## PROBLEM DETAILS:
Could you repeat the listing exactly, leaving out the pictures?

## SUPPLIED RECORDS:
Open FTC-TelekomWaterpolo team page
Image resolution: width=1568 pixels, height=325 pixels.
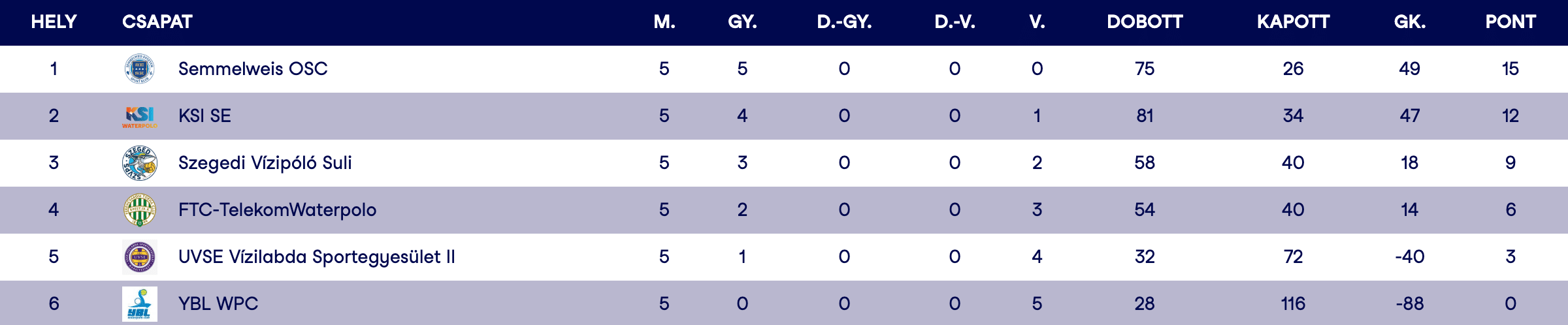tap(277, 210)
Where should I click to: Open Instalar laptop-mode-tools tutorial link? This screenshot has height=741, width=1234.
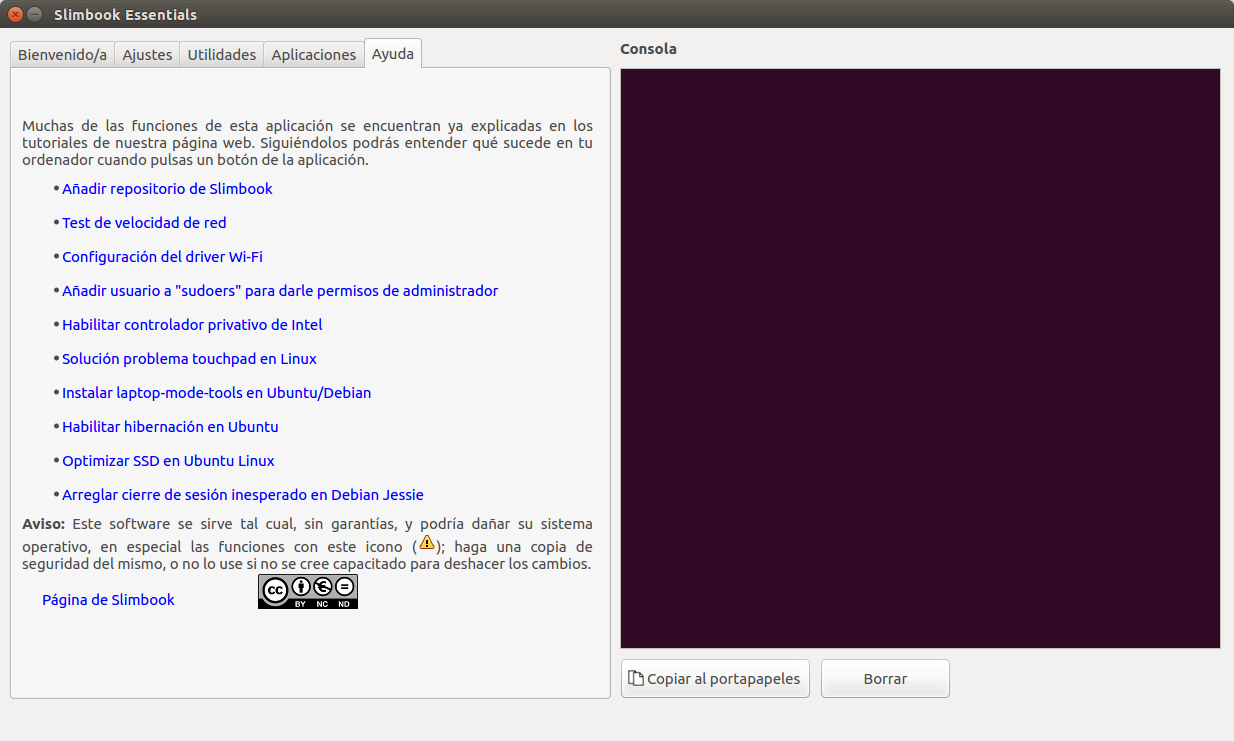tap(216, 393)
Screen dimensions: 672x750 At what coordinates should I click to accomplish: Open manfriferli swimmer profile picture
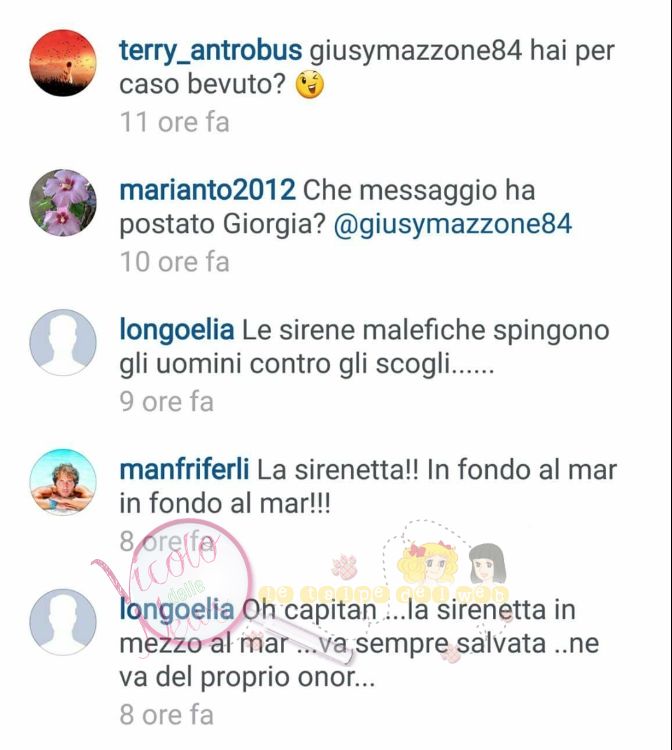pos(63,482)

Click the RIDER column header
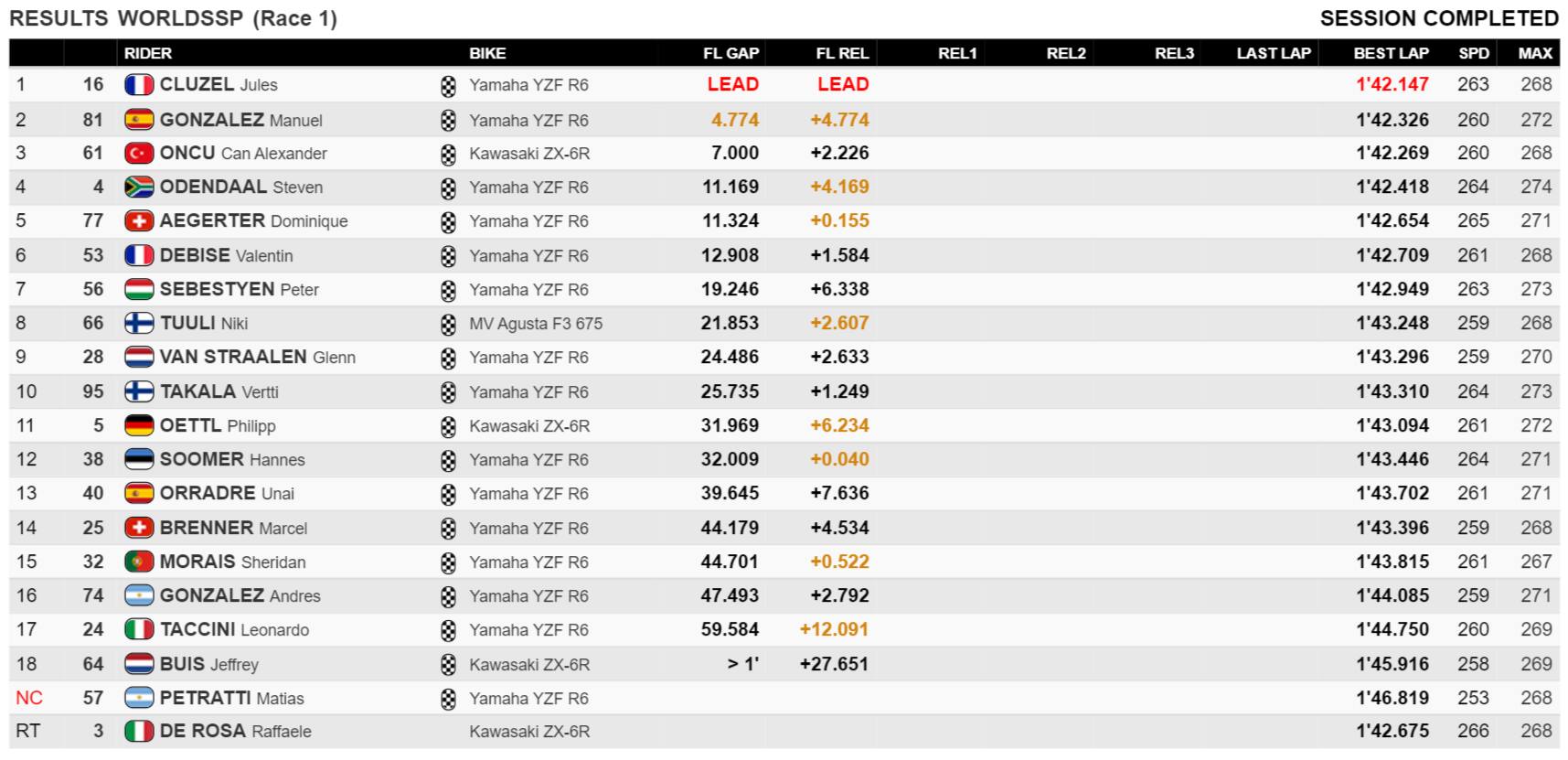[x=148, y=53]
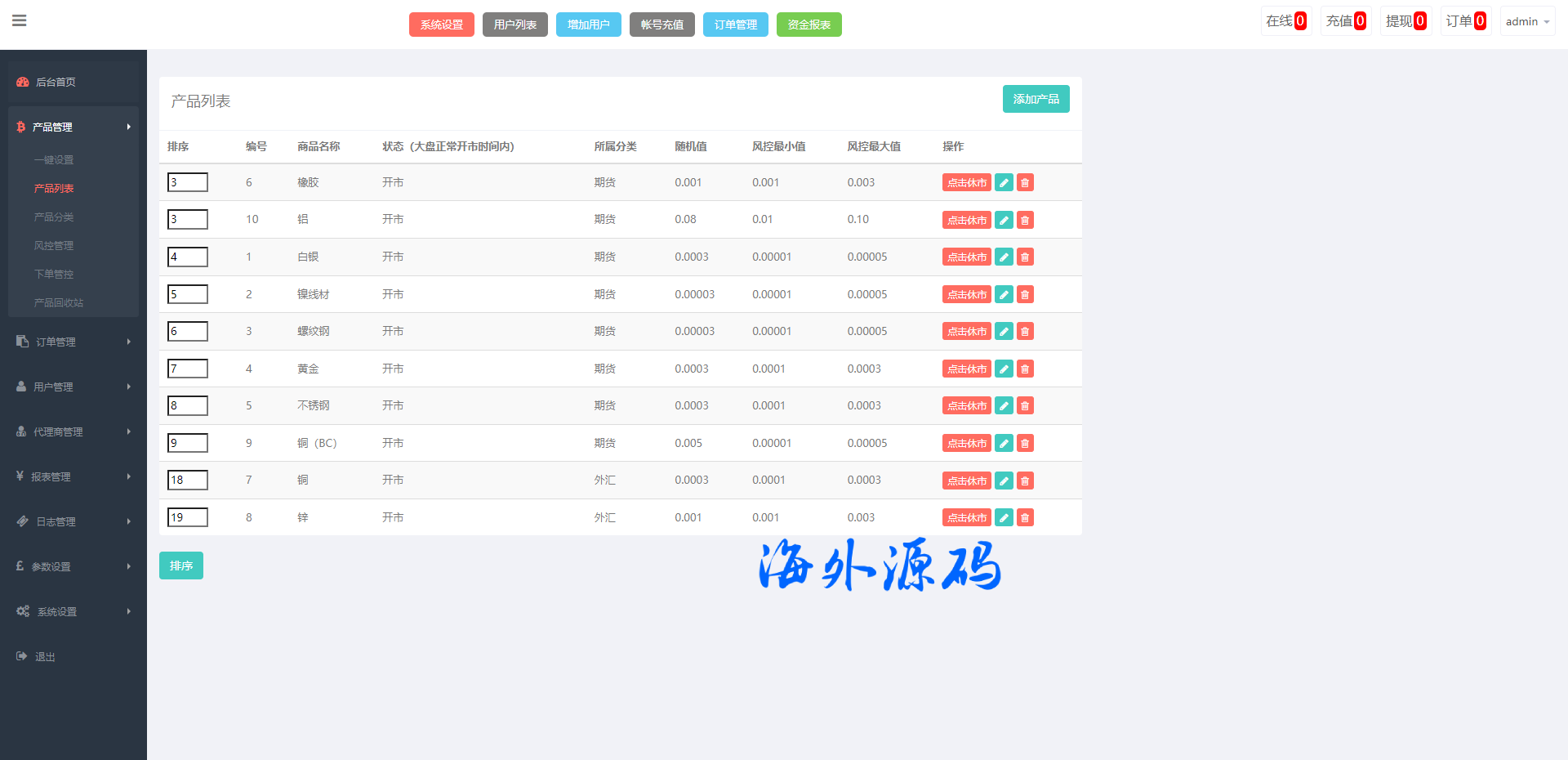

## EXERCISE RESULT:
Open FTC-TelekomWaterpolo team page
Image resolution: width=1568 pixels, height=325 pixels.
tap(277, 210)
Where should I click to: Open Instalar laptop-mode-tools tutorial link? This screenshot has height=741, width=1234.
tap(216, 393)
Screen dimensions: 672x750 At what coordinates should I click to accomplish: Open manfriferli swimmer profile picture
pos(63,482)

Click the RIDER column header
[x=148, y=53]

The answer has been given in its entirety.